We recommend using the prepared packets to ensure purity. It can be difficult to find salt without added iodine or preservatives (which can irritate the sinuses).

It is critically important that you use only sterile water. You can buy gallons of distilled water at any grocery store, or you can boil your tap water before making your rinse with it. This is vital to prevent pathogens from contaminated water from entering your sinuses, which can be extremely dangerous.

Using warm water makes the irrigation process more comfortable, but you can also use room temperature water. Sinus bottles can be microwaved for a few seconds to heat the water slightly. Never put very hot or very cold water into your sinuses.

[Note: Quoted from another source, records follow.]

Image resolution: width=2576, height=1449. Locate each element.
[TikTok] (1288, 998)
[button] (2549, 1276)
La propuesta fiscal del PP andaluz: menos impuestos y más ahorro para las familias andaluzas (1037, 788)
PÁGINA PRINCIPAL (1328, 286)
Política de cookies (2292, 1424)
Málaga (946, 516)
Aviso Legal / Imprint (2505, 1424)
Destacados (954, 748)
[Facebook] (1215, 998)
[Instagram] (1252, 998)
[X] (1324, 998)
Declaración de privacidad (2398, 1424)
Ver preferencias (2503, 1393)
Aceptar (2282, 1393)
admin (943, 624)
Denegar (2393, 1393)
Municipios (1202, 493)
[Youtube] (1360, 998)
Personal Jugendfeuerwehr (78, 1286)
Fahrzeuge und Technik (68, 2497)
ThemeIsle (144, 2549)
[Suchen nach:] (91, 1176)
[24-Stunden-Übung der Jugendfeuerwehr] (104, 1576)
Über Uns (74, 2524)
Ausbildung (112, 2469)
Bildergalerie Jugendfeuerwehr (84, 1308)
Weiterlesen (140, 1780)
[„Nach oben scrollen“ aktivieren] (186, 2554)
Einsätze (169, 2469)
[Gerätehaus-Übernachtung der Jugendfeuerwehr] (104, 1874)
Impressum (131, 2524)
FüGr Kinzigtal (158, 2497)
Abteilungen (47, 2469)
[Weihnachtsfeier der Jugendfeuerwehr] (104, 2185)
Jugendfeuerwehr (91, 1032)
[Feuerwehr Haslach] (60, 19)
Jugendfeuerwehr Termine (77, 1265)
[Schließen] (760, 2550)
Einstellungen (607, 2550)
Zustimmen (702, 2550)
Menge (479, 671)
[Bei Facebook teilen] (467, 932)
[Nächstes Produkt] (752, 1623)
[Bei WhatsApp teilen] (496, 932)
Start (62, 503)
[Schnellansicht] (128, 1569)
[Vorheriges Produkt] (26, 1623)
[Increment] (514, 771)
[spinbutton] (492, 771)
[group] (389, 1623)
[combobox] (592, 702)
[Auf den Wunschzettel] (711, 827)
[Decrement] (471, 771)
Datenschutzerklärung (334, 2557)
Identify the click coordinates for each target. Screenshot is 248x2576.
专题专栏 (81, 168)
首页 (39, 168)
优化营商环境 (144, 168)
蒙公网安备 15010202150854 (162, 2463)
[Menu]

After preparing your sinus bottle, lean over the sink and gently squeeze the water into one nostril until it runs out of the other nostril. Breathe through your mouth while you do this. Use half of the bottle in one nostril and then repeat the process in the other nostril.

Irrigation Tips

Irrigation can be done several times a day if needed, but it is generally done in the morning.

 

Some people cannot tolerate the pressure that irrigation puts on their ears. If you have sensitive ears, this may be a problem for you. In the below video, Dr. Palmer describes the best method of using the rinse bottle and discusses how to reduce ear symptoms while rinsing. 

If you continue to have ear symptoms despite using this method, sinus rinses can also be administered using an oral syringe.  Make sure whatever irrigation supplies you use are kept sterile. You can sterilize sinus rinse bottles using a microwave. Read the instructions on how to do this here

Medicated Sinus Rinses

ENTs will often combine sinus irrigation with medications. This is usually a steroid medication, but there are antibiotics and antifungal medications that can be added to sinus rinses as well. Many AERD patients use a sinus rinse with budesonide (Pulmicort) respules. Budesonide respules are capsules of steroid medication that be added to a sinus rinse bottle.